In a newly developed city, it is estimated that the voting population (in thousands) will increase according to $V(t)=30+12 t^2-t^3, 0 \leq t \leq 8$ where $t$ is the time in years. Find the approximate change in voters for the time change from 4 to $4 \frac{1}{6}$ year.
Solution:
$
v=30+12 t^2-t^3 \quad 0 \leq t \leq 8
$
So $d v=\left(24 t-3 t^2\right) d t$
Here $\quad t=4$ and $d t=\frac{1}{6}$
So
$
\begin{aligned}
d v & =\left[24(4)-3\left(4^2\right)\right] \frac{1}{6} \\
& \left.=(96-48) \frac{1}{6}=\frac{48}{6}=8 \text { (in thousand }\right)=8000
\end{aligned}
$
Question 9.
The relation between the number of words $\mathrm{y}$ a person learns in $\mathrm{x}$ hours is given by $\mathrm{y}=52 \sqrt{x}, 0 \leq$ $\mathrm{x} \leq 9$. What is the approximate number of words learned when $\mathrm{x}$ changes from
(i) 1 to $1.1$ hour?
(ii) 4 to $4.1$ hour?

Solution:
$
\begin{aligned}
y & =52 \sqrt{x} \\
d y & =52\left(\frac{1}{2 \sqrt{x}} d x\right)=\frac{26}{\sqrt{x}} d x
\end{aligned}
$
(i) $d y$ (when $x=1$ and $d x=0.1 \mathrm{hr}$ )
$
=\frac{26}{\sqrt{1}}(0.1)=2.6 \sim 3 \text { words }
$
(ii)
$
\begin{aligned}
d y(\text { when } x=4 \text { and } d x & =0.1 \mathrm{hr}) \\
& =\frac{26}{\sqrt{4}}(0.1)=\frac{26}{2}(0.1) \\
& =13(0.1)=1.3 \sim 1 \text { word }
\end{aligned}
$

Question 10.
A circular plate expands uniformly under the influence of heat. If it's radius increases from $10.5$ $\mathrm{cm}$ to $10.75 \mathrm{~cm}$, then find an approximate change in the area and the approximate percentage change in the area.
Solution:
Here radius is changing from $10.5 \mathrm{~cm}$ to $10.75 \mathrm{~cm}$ $\Rightarrow \mathrm{r}=10.5 \mathrm{~cm}$ and $\mathrm{dr}=0.25 \mathrm{~cm}$
Now area $=\mathrm{A}=\pi \mathrm{r}^2$ $\Rightarrow \mathrm{dA}=\pi(2 \mathrm{r}) \mathrm{dr}$
(i) So dA
(when $\mathrm{r}=10.5 \mathrm{~cm}$ and $\mathrm{dr}=0.25 \mathrm{~cm}$ )

# [PROBLEM A]
In the worked solutions on approximate change, what approximate change in voters is found for the time change from 4 to 4 1/6 years?
# [PROBLEM B]
In the worked solutions on approximate change, explain why the voter problem uses t = 4 and dt = 1/6.
# [PROBLEM C]
List every formula that the worked solutions on approximate change state as the model for a problem, before any differentiation.

(Data for locating words and elements)
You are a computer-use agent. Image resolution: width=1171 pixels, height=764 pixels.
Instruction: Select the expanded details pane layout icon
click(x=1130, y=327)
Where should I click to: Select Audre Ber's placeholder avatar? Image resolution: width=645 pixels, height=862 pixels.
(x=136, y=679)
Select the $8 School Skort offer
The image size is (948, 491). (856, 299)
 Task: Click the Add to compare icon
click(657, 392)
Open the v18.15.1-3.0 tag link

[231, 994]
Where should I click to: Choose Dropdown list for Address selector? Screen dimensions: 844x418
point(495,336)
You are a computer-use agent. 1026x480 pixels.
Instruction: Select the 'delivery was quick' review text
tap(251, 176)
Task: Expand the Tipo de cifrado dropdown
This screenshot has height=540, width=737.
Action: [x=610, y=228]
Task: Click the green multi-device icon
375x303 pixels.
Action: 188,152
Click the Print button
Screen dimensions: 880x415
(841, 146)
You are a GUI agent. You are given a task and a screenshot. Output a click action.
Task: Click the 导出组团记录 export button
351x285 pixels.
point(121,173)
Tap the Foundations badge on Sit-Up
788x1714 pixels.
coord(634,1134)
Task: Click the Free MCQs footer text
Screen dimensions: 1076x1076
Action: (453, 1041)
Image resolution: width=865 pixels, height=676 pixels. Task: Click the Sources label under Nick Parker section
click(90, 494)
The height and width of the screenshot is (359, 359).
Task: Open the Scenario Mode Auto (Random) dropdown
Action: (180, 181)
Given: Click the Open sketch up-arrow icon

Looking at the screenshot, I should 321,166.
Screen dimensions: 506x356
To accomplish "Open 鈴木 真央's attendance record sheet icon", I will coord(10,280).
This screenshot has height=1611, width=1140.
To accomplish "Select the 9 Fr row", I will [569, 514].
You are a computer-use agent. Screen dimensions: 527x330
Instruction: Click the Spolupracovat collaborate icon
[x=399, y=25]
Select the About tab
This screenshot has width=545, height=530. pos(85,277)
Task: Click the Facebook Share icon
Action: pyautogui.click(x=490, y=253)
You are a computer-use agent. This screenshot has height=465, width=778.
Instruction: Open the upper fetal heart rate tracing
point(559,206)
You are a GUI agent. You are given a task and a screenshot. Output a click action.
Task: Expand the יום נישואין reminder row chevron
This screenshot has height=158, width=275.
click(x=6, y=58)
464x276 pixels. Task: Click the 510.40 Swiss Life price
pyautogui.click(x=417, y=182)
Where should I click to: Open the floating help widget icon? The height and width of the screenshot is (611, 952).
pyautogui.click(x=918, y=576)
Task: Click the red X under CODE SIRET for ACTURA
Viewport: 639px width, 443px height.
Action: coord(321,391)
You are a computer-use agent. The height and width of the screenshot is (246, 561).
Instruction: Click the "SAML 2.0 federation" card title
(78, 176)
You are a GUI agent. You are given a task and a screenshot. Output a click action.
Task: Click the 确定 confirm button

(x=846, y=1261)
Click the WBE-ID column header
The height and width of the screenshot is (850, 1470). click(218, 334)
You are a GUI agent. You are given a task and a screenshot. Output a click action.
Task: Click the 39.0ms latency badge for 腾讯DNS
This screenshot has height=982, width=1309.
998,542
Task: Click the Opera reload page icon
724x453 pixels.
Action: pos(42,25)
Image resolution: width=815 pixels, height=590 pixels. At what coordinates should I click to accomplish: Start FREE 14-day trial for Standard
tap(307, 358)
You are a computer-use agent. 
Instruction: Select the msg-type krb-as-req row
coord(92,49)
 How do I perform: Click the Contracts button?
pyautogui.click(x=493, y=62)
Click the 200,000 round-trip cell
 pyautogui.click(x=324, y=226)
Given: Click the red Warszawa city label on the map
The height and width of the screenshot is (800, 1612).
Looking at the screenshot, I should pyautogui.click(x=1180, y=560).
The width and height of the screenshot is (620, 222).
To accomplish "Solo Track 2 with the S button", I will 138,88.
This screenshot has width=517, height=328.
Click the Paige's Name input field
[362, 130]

# [CORRECT RESPONSE A]
About 8 thousand, that is, 8000 voters.

# [CORRECT RESPONSE B]
The time changes from 4 years to 4 1/6 years. The starting time is therefore t = 4, and the change in time is dt = 1/6 year.

# [CORRECT RESPONSE C]
- V(t) = 30 + 12t² − t³, for 0 ≤ t ≤ 8 (voting population in thousands)
- y = 52√x, for 0 ≤ x ≤ 9 (number of words learned in x hours)
- A = πr² (area of the circular plate)